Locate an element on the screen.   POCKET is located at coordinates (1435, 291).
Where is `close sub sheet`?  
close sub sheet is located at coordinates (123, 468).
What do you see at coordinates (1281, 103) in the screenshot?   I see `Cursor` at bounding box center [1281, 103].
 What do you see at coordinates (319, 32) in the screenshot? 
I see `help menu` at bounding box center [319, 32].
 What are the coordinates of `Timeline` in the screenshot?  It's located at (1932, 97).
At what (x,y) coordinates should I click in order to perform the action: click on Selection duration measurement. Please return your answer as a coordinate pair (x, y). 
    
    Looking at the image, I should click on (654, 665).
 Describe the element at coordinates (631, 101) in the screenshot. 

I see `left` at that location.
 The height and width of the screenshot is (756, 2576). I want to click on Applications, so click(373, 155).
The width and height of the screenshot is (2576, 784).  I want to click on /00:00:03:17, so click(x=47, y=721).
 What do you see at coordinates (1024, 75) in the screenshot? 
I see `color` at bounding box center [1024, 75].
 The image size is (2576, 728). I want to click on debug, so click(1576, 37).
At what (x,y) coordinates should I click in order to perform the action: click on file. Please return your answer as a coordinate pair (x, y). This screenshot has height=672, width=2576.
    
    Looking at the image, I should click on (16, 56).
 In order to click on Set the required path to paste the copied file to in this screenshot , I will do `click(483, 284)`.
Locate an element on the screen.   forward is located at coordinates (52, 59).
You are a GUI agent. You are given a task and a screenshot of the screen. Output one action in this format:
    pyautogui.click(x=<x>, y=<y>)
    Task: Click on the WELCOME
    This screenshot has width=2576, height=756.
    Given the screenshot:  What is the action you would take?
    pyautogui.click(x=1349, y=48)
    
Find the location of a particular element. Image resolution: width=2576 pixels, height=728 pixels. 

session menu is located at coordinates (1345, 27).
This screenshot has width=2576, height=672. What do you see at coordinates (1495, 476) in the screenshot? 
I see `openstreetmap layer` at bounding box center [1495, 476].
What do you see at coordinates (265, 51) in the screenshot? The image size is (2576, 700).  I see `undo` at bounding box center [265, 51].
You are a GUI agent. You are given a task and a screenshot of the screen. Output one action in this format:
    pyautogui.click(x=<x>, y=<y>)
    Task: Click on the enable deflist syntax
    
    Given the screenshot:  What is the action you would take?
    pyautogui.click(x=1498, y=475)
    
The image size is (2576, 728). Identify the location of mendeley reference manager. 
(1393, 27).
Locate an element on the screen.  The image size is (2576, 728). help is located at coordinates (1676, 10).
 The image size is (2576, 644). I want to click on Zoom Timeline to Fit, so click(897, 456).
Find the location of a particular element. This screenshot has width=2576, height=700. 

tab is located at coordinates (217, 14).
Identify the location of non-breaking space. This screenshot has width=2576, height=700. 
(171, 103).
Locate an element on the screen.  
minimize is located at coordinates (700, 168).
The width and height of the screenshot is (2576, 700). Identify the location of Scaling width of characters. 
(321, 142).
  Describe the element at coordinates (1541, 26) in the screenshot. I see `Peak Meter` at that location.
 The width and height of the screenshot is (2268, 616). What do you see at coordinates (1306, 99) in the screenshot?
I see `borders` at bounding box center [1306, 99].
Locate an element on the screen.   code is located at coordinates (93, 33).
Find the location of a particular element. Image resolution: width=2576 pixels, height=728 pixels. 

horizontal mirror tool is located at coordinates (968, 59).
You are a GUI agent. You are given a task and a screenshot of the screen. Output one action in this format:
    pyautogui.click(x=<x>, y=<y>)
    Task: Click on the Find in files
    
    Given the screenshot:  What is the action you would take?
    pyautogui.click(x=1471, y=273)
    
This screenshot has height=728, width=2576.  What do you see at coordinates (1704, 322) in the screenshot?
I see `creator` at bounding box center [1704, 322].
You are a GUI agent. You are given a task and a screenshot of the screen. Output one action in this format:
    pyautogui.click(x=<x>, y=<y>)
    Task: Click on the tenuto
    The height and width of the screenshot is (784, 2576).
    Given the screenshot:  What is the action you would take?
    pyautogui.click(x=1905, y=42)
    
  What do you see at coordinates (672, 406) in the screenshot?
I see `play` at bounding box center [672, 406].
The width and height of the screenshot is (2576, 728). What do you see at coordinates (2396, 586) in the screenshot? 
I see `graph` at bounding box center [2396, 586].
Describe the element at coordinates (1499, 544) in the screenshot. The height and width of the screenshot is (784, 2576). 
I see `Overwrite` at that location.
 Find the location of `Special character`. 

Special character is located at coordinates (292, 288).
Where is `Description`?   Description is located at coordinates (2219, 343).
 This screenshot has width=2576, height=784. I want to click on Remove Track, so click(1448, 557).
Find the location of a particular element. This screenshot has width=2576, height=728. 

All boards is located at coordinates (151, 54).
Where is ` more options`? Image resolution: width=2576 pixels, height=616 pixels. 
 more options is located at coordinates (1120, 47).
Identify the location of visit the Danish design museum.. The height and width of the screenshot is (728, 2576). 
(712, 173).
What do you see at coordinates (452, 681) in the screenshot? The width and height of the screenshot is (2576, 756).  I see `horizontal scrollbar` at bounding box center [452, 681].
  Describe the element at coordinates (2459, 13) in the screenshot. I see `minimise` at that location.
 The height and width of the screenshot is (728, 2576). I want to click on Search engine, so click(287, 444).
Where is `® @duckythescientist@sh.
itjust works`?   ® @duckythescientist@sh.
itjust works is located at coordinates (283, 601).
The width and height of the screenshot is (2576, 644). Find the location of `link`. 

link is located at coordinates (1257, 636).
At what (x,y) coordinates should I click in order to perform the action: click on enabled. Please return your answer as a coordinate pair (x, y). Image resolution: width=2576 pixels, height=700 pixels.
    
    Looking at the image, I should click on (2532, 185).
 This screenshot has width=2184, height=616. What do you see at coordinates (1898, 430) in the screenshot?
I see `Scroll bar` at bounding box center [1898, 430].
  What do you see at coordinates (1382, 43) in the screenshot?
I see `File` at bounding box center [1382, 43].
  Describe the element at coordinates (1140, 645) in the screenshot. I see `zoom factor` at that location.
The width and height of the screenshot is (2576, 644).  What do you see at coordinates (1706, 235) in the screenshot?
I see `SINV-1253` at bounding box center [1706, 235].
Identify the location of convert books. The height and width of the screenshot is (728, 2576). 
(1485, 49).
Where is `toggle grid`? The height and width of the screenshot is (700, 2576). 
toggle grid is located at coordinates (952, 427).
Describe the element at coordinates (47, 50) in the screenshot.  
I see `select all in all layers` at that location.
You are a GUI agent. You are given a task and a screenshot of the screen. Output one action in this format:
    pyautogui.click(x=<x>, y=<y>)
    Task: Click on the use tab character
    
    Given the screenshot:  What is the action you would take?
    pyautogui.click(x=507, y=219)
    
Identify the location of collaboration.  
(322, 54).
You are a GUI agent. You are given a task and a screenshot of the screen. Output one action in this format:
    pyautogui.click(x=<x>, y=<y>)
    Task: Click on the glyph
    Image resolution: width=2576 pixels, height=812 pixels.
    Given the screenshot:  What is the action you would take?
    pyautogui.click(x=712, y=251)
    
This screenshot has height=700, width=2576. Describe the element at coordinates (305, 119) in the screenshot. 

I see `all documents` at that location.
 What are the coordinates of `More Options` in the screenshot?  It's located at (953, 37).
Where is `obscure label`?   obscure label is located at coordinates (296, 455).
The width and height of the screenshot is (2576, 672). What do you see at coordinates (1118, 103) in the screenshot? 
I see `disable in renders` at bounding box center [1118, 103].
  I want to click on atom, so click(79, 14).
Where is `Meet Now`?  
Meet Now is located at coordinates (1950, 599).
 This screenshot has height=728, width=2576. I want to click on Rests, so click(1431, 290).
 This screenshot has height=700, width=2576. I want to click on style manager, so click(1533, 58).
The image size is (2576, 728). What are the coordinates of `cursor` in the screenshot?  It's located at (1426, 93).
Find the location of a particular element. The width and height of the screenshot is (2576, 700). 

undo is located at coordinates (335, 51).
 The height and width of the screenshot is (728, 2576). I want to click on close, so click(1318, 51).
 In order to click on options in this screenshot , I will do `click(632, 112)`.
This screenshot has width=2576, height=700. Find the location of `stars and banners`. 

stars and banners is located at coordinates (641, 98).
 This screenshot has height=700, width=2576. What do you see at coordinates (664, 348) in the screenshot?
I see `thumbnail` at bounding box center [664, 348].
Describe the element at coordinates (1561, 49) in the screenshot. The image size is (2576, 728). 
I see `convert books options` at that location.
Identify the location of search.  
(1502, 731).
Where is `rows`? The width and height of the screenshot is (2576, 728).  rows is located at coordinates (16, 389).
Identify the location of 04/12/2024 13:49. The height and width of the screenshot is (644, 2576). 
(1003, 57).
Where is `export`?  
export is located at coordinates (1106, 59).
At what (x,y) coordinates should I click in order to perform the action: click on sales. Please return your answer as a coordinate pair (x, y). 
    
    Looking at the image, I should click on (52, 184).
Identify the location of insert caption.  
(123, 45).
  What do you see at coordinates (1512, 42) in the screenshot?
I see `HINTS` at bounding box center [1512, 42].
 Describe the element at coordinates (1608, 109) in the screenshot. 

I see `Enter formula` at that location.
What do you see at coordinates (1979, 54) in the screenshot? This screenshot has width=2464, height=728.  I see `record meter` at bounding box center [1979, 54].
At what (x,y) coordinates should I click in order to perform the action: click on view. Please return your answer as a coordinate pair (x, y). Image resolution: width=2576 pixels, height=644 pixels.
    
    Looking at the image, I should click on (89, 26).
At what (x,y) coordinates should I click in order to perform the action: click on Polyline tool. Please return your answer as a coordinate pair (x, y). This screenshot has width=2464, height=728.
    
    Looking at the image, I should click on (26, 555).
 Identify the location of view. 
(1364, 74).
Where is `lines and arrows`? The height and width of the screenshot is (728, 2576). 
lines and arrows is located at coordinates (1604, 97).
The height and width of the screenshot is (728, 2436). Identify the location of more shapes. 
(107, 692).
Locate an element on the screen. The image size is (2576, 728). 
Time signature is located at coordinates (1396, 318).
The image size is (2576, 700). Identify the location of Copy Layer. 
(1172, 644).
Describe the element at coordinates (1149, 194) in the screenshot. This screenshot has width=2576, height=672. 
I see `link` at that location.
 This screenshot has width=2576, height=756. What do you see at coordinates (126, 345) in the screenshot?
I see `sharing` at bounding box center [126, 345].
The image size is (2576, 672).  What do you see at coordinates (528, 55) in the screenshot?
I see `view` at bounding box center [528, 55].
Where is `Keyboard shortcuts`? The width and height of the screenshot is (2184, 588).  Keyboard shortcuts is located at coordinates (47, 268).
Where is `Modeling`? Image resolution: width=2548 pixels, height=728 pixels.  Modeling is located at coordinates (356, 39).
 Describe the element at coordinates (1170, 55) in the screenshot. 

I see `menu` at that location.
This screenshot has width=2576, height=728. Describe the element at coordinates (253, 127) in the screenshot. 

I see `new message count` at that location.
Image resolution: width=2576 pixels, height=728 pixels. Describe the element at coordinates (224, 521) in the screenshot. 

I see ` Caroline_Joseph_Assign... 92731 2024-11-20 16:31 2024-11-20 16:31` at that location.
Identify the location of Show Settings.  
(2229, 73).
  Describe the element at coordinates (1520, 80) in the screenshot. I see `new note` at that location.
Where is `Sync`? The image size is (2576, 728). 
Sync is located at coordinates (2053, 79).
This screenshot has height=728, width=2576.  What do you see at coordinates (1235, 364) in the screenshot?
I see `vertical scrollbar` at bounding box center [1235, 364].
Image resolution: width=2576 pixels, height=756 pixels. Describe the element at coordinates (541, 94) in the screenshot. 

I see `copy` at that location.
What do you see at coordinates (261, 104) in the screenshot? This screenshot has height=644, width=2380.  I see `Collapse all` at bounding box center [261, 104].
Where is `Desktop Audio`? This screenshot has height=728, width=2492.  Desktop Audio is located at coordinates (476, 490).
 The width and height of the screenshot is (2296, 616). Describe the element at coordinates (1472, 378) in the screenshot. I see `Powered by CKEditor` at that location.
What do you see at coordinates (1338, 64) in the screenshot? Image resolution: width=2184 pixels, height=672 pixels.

> _WHAT YOU NEED TO DO_: Could you copy out the lines word for word, starting at the line that contains "Identify the location of Show Settings." and ending at the last line of the records above?

> _TASK RESULT_:
Identify the location of Show Settings.  
(2229, 73).
  Describe the element at coordinates (1520, 80) in the screenshot. I see `new note` at that location.
Where is `Sync`? The image size is (2576, 728). 
Sync is located at coordinates (2053, 79).
This screenshot has height=728, width=2576.  What do you see at coordinates (1235, 364) in the screenshot?
I see `vertical scrollbar` at bounding box center [1235, 364].
Image resolution: width=2576 pixels, height=756 pixels. Describe the element at coordinates (541, 94) in the screenshot. 

I see `copy` at that location.
What do you see at coordinates (261, 104) in the screenshot? This screenshot has height=644, width=2380.  I see `Collapse all` at bounding box center [261, 104].
Where is `Desktop Audio`? This screenshot has height=728, width=2492.  Desktop Audio is located at coordinates (476, 490).
 The width and height of the screenshot is (2296, 616). Describe the element at coordinates (1472, 378) in the screenshot. I see `Powered by CKEditor` at that location.
What do you see at coordinates (1338, 64) in the screenshot? Image resolution: width=2184 pixels, height=672 pixels.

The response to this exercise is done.